Did we get all these interesting factoids about Bernie Madoff? Why is Bankster-fraud not under arrest? As for not reading books, well there's no book on how to steal $Millions through finanical fraud.

In a more general way. As a book worm, I doubt reading just as reading means much. What if you spend all your time reading trashy novels? OTOH, the right kind of books can broaden your horizons and help you understand other people and other cultures. And it can help you understand the past, and therefore understand the present.

But books can also corrupt your mind, waste your time, and just provide entertainment that is no better than watching TV. For example, you're better off watching Kubrick than reading Stephen King. You get the same crap, but its only 2 hours.

Static Ping said...

So it is not specifically a reading thing, just a book thing. I guess that's fine. We all have preferences.

The thing is SBF managed to completely dupe a large number of "intelligent" people, despite, if the reports are to be believed, being so blatantly and sloppily dishonest that it should have been obvious to anyone doing minimal due diligence. If that makes him "dumb" then what does that say about our "elite" class?

takirks said...

Static Ping said:

"The thing is SBF managed to completely dupe a large number of "intelligent" people, despite, if the reports are to be believed, being so blatantly and sloppily dishonest that it should have been obvious to anyone doing minimal due diligence. If that makes him "dumb" then what does that say about our "elite" class?"

What it says is that I am actually on to something with my contention that our current system of "elite selection/production/placement" is absolutely not working.

I sat around a table, not so long ago, and there were some "very smart people" who were going awnandawnandawn about the wonders of cryptocurrency. All the college-educated types were sitting there, drinking it in and fully taken in by the presentation. The two "working-class types", and myself? We're sitting there, watching all of them, going "WTF? Just... WTF??", because it was obvious to us that there waren't no there there.

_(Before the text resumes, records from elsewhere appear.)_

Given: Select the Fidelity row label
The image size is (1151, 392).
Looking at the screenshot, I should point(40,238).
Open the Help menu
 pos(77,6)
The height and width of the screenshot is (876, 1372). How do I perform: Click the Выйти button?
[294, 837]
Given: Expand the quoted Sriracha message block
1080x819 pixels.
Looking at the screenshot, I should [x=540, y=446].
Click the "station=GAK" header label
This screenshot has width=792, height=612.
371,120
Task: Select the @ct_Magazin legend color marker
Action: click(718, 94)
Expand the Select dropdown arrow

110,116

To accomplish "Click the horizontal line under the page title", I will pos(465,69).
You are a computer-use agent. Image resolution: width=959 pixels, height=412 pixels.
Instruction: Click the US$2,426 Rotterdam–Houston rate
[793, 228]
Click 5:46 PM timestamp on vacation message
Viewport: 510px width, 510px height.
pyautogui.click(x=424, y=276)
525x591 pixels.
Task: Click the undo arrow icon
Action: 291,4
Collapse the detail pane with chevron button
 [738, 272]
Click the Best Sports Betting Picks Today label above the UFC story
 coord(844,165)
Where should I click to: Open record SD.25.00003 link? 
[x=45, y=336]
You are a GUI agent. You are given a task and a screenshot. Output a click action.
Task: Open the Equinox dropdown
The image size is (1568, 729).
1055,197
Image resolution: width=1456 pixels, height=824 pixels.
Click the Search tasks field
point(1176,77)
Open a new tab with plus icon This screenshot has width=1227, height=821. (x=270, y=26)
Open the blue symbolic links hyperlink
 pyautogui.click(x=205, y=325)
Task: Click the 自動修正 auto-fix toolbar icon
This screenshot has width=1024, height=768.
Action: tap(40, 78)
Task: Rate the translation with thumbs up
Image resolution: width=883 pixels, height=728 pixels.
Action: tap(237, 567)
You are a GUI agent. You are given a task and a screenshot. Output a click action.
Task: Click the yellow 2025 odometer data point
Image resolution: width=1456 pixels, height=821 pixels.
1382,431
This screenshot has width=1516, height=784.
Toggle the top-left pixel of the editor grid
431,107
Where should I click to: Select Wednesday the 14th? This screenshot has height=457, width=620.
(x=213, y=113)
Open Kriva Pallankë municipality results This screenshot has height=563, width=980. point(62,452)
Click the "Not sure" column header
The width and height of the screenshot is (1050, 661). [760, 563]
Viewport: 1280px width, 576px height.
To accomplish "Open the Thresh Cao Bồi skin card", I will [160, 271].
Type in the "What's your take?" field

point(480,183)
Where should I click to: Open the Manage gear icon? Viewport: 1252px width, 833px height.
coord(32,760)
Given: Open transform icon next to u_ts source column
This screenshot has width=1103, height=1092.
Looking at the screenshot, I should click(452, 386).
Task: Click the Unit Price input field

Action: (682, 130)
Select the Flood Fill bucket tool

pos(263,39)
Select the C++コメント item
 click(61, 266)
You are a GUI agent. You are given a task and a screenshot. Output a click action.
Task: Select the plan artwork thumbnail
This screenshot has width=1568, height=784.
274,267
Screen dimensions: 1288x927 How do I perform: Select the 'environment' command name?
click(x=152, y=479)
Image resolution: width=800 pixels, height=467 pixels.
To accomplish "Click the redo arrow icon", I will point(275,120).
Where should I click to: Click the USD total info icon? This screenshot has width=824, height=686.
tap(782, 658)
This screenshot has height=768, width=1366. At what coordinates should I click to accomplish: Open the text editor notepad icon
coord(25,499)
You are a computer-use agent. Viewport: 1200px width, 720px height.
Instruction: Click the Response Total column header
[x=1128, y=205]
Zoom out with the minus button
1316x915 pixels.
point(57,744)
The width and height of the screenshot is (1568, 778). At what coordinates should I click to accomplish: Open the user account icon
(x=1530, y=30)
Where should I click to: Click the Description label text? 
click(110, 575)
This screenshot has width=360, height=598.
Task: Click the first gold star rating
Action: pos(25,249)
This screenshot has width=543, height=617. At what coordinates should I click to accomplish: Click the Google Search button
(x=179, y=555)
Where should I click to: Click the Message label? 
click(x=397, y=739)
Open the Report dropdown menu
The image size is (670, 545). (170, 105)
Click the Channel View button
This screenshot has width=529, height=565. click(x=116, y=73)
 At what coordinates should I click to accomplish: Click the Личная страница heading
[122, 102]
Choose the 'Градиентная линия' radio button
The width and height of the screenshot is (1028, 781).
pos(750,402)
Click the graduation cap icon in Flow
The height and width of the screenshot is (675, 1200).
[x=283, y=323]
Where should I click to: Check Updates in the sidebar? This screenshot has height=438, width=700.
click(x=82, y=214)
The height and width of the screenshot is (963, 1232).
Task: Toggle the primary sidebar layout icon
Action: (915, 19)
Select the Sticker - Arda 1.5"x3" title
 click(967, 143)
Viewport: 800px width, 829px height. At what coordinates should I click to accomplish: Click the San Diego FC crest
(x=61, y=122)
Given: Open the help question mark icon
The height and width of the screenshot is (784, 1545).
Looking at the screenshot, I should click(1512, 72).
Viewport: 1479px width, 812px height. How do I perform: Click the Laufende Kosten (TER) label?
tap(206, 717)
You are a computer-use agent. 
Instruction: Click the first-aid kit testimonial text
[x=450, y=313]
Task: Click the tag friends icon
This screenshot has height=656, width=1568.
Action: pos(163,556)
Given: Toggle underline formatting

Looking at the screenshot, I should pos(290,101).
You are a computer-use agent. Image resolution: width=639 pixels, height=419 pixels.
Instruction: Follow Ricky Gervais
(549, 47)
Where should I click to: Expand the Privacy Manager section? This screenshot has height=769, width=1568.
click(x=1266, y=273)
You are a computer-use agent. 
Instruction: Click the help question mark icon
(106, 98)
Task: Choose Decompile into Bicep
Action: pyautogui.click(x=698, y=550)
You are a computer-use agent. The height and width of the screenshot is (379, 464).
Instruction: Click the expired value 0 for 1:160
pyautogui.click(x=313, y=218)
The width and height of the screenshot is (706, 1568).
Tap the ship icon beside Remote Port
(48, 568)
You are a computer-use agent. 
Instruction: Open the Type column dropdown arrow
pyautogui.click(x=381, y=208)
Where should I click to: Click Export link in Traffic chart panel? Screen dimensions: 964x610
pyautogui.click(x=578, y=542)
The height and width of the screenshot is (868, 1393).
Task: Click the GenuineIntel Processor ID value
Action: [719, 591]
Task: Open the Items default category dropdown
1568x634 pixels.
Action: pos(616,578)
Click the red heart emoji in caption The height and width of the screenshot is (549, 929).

Common sense is so damn uncommon, these days, that it ought to be ranked as a super-power. Period. I knew there had to be something like this whole FTX fraud lurking in the background somewhere, and my take on crypto has always been the same one I take playing poker: Look around the table, spot the mark/sucker. If you can't, look again, and this time, use a mirror, 'cos you're likely the mark.

That's the whole deal with crypto and all the other Ponzi schemes. The people who get taken in are the smart-but-unwise, the ones with more horsepower in their heads than they properly know what to do with. Intelligence is not a survival trait; often, it's an active threat to survival, because the so-called "intelligent" will talk themselves into taking ethical and other shortcuts such that they screw themselves.

I knew a guy who wasn't all that smart, but he worked hard and was "lucky". Most of his "luck" consisted of not doing the really stupid things his peers did. He didn't buy the multi-million dollar homes; he didn't have the flash fancy car. And, unlike all the "educated yet idiot" types around him, when the scam artist showed up at his church and promised incredible rates of return on the investment instruments he offered up, he went "Yeah, ya know... This sounds too good to be true, and, anyway... It looks like a really unfair deal. I'd rather work for my money, thank you..."

Only one who didn't invest, inside his church's upper echelons? Him. Only one who didn't lose everything when the "wealth manager" absconded with all the lucre? Him. It wasn't that he was smarter than them; he wasn't. It was that he knew his limitations, and when he couldn't understand what the guy was saying up on the podium, and it "didn't smell right", he abstained.

Our society is infested with these credentialed dolts, these "educated, yet idiot..." types. Look around you; how many people are there in the hierarchy around you that really demonstrate real merit, and good judgment?

My experience has been that there are vanishingly few of either.